(Collected data)
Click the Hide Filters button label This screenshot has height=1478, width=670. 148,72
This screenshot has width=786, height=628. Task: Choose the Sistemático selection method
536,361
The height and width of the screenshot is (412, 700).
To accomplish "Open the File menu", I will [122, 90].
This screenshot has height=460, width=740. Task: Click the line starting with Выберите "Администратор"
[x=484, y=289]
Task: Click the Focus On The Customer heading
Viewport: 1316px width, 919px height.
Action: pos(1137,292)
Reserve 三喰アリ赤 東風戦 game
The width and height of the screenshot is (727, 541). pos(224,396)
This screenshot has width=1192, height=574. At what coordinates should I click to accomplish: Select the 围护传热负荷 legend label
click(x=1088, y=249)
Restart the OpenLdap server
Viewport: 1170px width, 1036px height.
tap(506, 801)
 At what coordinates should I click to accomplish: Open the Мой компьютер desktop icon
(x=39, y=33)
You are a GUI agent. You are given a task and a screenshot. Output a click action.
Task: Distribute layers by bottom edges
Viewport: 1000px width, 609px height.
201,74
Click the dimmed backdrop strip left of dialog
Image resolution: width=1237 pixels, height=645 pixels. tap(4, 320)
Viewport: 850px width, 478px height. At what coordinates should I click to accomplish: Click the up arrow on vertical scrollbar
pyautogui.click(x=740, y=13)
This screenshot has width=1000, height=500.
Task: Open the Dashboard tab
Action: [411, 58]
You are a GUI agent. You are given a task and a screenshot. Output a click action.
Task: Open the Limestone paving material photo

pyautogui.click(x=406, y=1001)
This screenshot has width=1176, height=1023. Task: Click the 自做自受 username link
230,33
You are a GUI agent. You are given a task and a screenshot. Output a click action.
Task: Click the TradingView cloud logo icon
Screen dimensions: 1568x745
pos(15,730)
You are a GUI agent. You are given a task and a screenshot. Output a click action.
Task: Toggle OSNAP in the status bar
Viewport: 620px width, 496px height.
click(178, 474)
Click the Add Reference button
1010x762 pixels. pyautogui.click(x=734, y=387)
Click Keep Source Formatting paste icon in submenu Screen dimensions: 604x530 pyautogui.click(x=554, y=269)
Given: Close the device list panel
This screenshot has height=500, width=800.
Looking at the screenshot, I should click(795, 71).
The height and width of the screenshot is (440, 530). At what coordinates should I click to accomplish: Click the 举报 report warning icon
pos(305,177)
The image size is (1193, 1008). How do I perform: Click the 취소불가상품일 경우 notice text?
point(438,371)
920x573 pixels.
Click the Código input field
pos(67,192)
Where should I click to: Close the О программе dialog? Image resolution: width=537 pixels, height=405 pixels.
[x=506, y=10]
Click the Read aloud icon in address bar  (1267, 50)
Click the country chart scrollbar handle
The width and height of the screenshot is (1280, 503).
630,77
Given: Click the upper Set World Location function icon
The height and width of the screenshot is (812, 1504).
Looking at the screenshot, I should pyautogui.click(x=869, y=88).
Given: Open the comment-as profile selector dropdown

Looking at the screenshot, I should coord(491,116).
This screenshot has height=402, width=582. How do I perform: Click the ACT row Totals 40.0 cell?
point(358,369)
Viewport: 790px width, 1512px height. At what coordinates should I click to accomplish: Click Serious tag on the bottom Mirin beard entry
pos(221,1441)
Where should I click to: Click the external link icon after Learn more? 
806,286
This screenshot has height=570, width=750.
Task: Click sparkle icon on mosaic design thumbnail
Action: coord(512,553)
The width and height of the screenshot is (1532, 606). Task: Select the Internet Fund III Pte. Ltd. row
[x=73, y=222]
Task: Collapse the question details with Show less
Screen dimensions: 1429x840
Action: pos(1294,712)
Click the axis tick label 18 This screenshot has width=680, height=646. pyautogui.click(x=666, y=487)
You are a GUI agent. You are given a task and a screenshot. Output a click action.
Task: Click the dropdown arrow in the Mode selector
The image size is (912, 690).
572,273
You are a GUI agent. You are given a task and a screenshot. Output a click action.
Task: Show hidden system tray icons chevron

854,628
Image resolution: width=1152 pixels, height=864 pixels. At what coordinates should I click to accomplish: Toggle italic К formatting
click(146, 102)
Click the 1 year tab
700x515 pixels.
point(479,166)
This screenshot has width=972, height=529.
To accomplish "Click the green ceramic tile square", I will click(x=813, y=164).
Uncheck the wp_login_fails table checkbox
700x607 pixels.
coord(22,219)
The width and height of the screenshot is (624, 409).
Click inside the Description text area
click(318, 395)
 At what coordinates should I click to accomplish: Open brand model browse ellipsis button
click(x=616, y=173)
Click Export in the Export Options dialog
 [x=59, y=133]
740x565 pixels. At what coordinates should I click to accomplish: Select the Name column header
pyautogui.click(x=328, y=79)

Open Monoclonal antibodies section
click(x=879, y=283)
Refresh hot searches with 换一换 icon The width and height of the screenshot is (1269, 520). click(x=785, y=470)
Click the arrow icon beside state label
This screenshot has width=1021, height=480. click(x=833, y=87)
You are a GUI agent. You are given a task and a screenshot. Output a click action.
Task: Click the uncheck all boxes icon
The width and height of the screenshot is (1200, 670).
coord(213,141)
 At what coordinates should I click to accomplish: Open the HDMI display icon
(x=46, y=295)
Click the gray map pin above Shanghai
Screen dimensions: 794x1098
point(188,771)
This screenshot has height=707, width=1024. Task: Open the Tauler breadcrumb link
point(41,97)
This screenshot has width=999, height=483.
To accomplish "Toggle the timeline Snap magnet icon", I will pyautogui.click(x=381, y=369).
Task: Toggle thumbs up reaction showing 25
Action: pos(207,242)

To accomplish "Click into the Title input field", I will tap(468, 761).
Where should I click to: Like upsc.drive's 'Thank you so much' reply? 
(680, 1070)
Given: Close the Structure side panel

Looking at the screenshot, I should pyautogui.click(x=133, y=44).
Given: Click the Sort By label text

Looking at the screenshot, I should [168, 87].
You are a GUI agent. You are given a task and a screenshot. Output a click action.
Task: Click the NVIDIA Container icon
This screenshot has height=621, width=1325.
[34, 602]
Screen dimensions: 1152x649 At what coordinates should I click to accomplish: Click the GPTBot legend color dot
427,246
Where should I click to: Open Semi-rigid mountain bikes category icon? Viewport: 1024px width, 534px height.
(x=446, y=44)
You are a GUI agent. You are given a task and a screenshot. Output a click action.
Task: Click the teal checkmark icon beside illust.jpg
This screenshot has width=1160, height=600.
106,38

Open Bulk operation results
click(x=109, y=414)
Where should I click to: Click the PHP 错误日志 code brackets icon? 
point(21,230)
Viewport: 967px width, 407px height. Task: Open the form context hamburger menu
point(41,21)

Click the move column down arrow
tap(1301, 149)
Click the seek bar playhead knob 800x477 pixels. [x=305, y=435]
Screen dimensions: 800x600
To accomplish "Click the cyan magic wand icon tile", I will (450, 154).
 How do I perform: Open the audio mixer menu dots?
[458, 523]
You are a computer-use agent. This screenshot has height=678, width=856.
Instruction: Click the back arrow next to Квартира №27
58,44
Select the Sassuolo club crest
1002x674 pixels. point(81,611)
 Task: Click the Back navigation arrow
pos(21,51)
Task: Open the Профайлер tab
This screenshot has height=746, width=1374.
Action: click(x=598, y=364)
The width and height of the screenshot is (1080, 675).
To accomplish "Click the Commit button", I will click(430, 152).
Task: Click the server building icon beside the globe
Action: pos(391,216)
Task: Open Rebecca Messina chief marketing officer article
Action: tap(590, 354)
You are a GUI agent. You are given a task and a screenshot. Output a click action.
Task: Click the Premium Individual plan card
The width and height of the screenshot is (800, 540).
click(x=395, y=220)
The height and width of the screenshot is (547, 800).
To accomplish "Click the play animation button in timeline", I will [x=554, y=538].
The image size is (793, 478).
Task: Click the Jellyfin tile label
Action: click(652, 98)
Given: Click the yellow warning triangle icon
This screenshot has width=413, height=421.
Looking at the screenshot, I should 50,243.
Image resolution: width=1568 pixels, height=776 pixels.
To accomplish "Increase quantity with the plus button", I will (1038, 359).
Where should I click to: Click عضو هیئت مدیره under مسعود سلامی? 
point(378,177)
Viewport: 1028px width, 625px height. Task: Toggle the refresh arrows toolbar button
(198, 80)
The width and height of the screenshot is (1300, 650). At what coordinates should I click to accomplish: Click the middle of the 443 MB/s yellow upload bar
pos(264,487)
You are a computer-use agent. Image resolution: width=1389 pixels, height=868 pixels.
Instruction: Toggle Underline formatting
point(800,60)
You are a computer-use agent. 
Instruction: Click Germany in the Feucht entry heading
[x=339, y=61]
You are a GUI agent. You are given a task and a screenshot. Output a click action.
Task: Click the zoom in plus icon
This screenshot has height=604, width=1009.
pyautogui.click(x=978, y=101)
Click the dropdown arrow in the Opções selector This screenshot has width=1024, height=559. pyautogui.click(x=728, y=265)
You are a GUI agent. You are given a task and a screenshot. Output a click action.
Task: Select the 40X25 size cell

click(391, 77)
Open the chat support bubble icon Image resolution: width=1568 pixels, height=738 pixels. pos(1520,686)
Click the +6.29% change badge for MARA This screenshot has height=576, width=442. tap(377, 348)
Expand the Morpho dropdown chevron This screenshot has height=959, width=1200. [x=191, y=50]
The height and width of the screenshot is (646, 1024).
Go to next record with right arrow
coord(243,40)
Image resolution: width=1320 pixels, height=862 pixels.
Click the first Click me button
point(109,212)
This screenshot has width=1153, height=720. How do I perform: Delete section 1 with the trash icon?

- [Work instructions] The expected answer is every line above in which the word "computer" appears.

- [Solution]
You are a computer-use agent. This screenshot has height=678, width=856.
You are a computer-use agent. Image resolution: width=1389 pixels, height=868 pixels.
You are a computer-use agent. 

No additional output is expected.